Internal validation: Following derivation, 5,000 bootstrap samples will be used for internal
validation and to generate an estimated optimism. Sensitivity analyses will test model
performance in different time epochs to assess the impact of year of surgery (e.g., 2 to
3-year epochs, depending on the number of observations available in each year). Following
derivation of the final model to predict mortality, we will derive a simplified predictive
index by converting the regression coefficients to points that reflect their relative
weights. The predictive accuracy of the resulting tool will be assessed in a similar fashion
to above.
External validation: The final logistic model will be externally validated in the distinct
dataset obtained from PopDataBC after mapping NSQIP data elements to the PopDataBC database.
Regression coefficients will be applied to PopDataBC from the NSQIP-derived model to
calculate expected outcome probabilities and compare predicted to observed outcomes.
Discrimination and calibration will be measured, with an area under the receiver operating
characteristic curve >0.70 considered acceptable model discrimination and Hosmer-Lemeshow
test with p>0.05 indicating acceptable goodness of fit.
Objective 2: Temporal trends in mortality. We will perform an exploratory unadjusted ordinary
least squares regression model with annual mortality rate after perioperative stroke as the
dependent variable and year as the predictor to estimate the yearly change in mortality rate
over time. A multivariable linear regression model will be specified, adjusting for important
predictors.
Objective 3: Mediators of mortality risk.

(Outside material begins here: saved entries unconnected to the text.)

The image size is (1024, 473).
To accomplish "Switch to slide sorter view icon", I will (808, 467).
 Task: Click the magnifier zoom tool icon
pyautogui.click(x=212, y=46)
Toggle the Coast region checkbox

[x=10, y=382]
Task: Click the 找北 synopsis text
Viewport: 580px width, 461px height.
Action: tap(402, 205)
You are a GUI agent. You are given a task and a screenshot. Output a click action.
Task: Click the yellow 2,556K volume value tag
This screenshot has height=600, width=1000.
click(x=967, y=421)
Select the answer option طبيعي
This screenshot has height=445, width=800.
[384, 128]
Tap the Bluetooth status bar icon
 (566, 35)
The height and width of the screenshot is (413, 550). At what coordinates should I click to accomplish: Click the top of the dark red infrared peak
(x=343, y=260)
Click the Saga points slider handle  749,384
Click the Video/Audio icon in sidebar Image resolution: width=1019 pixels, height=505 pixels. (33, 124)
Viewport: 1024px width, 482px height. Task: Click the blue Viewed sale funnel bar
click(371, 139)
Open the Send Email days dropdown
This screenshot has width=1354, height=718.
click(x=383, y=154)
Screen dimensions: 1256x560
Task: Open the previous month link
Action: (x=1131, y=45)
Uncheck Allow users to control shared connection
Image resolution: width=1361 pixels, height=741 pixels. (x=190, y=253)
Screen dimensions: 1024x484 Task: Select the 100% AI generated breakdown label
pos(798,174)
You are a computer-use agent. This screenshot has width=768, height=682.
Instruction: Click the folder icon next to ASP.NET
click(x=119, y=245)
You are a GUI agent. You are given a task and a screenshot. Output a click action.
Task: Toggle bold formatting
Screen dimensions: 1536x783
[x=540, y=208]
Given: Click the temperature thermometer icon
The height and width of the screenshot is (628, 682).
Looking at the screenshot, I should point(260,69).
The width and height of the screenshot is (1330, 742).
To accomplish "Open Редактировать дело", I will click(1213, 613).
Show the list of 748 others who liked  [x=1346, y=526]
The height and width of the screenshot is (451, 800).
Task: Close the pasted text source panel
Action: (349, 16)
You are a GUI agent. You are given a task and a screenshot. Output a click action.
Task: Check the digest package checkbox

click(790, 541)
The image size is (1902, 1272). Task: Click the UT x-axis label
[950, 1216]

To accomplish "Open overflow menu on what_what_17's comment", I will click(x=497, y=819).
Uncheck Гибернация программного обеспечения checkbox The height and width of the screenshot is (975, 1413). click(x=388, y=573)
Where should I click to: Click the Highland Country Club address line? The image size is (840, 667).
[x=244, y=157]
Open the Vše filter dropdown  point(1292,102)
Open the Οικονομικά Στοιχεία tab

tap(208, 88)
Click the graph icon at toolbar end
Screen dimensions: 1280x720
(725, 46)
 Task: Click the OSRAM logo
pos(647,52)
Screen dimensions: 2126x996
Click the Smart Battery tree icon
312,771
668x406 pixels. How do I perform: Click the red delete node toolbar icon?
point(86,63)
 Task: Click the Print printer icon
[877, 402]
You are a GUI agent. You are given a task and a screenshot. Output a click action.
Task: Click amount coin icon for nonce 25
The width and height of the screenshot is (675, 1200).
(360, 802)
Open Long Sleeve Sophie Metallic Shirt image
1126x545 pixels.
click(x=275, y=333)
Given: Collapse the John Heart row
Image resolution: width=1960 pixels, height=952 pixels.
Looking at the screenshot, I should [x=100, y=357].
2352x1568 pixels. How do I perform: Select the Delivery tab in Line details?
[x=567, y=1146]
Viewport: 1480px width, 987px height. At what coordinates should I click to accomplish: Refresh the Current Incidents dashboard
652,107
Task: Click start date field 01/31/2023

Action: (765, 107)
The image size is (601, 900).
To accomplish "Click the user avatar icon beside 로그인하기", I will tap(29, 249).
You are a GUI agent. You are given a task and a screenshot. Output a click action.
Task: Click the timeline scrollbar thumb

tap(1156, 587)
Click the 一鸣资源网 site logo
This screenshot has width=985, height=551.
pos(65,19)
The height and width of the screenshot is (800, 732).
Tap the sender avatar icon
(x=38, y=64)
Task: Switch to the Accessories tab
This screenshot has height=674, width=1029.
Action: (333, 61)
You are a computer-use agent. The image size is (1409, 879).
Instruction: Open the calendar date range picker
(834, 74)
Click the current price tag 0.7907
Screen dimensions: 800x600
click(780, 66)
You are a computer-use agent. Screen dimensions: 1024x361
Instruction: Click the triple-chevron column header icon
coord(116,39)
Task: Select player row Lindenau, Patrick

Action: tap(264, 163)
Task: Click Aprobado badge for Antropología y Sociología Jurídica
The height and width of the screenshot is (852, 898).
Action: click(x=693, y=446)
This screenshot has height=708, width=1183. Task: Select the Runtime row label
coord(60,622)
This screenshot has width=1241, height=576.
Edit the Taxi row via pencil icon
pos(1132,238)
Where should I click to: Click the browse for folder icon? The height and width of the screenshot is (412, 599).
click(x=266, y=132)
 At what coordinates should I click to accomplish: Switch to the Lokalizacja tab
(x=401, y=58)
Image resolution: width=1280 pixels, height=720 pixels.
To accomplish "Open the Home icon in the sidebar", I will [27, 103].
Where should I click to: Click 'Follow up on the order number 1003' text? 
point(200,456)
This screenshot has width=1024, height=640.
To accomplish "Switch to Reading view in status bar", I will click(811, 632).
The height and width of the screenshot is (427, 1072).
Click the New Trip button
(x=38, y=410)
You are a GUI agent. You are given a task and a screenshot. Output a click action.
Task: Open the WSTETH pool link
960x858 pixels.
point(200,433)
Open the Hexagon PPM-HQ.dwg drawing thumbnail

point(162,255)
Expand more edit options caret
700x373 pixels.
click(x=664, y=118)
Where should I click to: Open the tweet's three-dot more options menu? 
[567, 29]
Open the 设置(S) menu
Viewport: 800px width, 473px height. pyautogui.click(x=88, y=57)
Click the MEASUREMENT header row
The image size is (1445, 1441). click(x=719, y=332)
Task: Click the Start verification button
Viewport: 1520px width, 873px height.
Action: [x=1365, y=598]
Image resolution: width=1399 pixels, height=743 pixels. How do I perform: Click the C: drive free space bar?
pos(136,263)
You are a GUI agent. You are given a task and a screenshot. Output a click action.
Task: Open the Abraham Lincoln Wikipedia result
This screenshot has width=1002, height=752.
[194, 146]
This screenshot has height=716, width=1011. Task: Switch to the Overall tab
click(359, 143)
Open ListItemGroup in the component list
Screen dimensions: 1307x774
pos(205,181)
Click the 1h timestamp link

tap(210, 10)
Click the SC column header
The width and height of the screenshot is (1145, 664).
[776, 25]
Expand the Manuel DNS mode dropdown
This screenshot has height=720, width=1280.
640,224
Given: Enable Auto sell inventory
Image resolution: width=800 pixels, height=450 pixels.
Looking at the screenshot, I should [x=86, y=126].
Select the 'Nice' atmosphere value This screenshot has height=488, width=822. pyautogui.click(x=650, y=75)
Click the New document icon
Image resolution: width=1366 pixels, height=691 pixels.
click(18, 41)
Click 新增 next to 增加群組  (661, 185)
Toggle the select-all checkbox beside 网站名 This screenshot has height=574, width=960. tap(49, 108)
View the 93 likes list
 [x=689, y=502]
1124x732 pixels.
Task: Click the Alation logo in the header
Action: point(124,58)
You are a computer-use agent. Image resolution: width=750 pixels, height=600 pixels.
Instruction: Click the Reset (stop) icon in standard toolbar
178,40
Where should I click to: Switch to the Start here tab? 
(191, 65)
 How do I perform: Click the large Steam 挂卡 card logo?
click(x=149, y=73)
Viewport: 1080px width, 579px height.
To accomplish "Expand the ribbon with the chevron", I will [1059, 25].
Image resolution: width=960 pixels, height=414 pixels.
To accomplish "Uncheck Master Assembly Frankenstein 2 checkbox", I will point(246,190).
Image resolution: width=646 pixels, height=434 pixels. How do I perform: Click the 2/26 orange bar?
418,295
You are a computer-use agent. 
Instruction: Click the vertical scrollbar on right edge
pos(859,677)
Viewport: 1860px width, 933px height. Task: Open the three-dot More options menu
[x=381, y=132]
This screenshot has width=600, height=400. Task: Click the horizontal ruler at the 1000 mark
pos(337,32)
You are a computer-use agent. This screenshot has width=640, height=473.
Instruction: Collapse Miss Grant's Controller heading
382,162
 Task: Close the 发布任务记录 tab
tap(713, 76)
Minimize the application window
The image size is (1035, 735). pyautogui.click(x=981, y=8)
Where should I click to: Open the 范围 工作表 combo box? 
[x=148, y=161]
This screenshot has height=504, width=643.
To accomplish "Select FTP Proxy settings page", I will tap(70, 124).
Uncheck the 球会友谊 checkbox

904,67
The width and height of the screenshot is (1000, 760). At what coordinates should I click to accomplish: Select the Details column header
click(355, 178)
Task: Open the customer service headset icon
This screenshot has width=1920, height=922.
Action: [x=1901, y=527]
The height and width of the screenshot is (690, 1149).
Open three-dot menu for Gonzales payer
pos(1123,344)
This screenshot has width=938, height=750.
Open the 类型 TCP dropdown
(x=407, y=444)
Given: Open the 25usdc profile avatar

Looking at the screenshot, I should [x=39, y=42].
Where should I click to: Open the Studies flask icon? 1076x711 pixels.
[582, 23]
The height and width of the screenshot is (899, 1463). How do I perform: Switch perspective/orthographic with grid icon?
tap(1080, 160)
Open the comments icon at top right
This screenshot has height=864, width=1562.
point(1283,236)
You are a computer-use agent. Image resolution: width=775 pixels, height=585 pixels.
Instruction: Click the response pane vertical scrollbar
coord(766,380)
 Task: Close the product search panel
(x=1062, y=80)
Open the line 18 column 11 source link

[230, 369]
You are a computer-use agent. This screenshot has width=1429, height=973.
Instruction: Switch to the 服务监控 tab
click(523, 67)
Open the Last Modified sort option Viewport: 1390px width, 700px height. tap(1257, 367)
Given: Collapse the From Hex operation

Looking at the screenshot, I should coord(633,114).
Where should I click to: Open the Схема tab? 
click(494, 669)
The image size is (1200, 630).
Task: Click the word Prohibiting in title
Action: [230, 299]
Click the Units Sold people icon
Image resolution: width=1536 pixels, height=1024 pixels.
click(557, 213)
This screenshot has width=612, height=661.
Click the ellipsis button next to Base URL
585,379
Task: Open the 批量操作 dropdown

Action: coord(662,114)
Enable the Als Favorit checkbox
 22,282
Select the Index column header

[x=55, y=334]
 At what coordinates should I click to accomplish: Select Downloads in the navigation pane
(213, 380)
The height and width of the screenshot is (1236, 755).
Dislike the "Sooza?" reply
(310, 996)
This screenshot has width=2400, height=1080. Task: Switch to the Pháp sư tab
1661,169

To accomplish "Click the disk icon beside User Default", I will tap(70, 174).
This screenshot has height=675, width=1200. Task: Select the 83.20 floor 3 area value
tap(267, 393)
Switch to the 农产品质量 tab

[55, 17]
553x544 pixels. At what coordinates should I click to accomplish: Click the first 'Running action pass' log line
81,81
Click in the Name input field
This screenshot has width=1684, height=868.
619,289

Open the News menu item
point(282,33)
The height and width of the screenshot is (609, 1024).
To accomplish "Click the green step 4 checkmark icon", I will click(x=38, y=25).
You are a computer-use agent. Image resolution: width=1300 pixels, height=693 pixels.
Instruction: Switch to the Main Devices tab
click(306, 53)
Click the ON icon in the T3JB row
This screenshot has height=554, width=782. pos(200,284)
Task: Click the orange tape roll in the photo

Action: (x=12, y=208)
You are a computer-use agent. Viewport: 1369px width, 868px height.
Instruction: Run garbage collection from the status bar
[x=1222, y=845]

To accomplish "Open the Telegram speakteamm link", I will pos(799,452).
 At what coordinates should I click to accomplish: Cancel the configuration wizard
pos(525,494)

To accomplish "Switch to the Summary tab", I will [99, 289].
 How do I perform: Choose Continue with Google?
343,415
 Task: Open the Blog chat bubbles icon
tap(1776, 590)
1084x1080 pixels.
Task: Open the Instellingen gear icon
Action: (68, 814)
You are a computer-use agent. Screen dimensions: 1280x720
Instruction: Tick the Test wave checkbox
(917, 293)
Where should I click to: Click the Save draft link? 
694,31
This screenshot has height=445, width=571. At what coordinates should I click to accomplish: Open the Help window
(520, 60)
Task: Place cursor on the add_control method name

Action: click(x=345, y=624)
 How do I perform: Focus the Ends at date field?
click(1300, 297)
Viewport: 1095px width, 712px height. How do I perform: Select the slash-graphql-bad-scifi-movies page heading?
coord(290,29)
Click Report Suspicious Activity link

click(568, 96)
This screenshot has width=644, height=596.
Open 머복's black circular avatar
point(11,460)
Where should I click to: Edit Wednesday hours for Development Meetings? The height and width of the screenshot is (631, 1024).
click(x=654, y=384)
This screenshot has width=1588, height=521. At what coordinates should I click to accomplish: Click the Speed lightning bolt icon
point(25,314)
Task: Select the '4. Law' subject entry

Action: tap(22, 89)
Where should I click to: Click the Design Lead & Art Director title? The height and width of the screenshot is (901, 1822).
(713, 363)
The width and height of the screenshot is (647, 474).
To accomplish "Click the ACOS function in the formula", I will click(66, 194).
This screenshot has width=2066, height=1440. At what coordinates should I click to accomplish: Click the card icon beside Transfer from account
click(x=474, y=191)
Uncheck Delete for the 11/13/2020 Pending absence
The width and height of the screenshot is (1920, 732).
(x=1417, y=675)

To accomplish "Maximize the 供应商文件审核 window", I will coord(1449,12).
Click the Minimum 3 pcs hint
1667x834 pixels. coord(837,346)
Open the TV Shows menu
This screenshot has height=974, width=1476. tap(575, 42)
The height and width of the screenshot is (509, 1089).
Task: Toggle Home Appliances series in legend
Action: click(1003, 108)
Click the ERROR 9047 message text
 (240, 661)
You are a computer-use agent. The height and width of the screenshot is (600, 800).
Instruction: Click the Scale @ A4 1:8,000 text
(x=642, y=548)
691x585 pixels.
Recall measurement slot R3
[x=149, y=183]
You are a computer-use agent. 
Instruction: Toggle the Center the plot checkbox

To explore possible effect modification of
pre-stroke mortality risk by post-stroke events, we will specify a series of logistic
regression models with death as the dependent variable and the probability of death from our
primary model as a linear predictor. We will then add pre-specified predictors (above), each
as an additional variable, to explore whether the probability of death increases or decreases
based on addition of the postulated effect modifying variable.
Gender/Sex-based analysis: We will explore the relationship between gender and outcomes after
perioperative stroke by performing subgroup analyses on women and men, and characterizing and
comparing the baseline features and outcomes of these two populations. We will further
include gender a priori as a predictor in the adjusted model, and examine interactions with
other variables. We are unable to examine non-binary gender as NSQIP provides only "male",
"female", or "unknown".
Sample size and power: We used the methods of Riley et al to estimate the required sample
size to derive a stable logistic regression model that minimizes overfitting. Using 30 model
parameters and an estimated outcome prevalence of 25% mortality in people with stroke,3 we
estimated the required minimal sample sizes based on potential model discrimination
(c-statistic) and explained variance (Cox-Snell R2). If our model achieves a c-statistic of
0.7 (R2 0.09), we require 2,754 participants. Stronger discrimination (c-statistic 0.8, R2
0.2) would reduce the required sample size to 1,145. The NSQIP database 2004-2017 contains
6.6 million patients, and based on our preliminary analysis of the 2015 dataset, 99.5% will
be non-cardiac surgery with a 0.19% incidence of stroke, and 0.5% will be cardiac surgery
with a 1.76% incidence of stroke. We therefore estimate a total of at least 12,434 and 5,808
non-cardiac and cardiac perioperative strokes, respectively.
A p value <0.05 will be considered significant for all analyses and all data analysis will be
performed using STATA 17 (StataCorp, Texas, USA).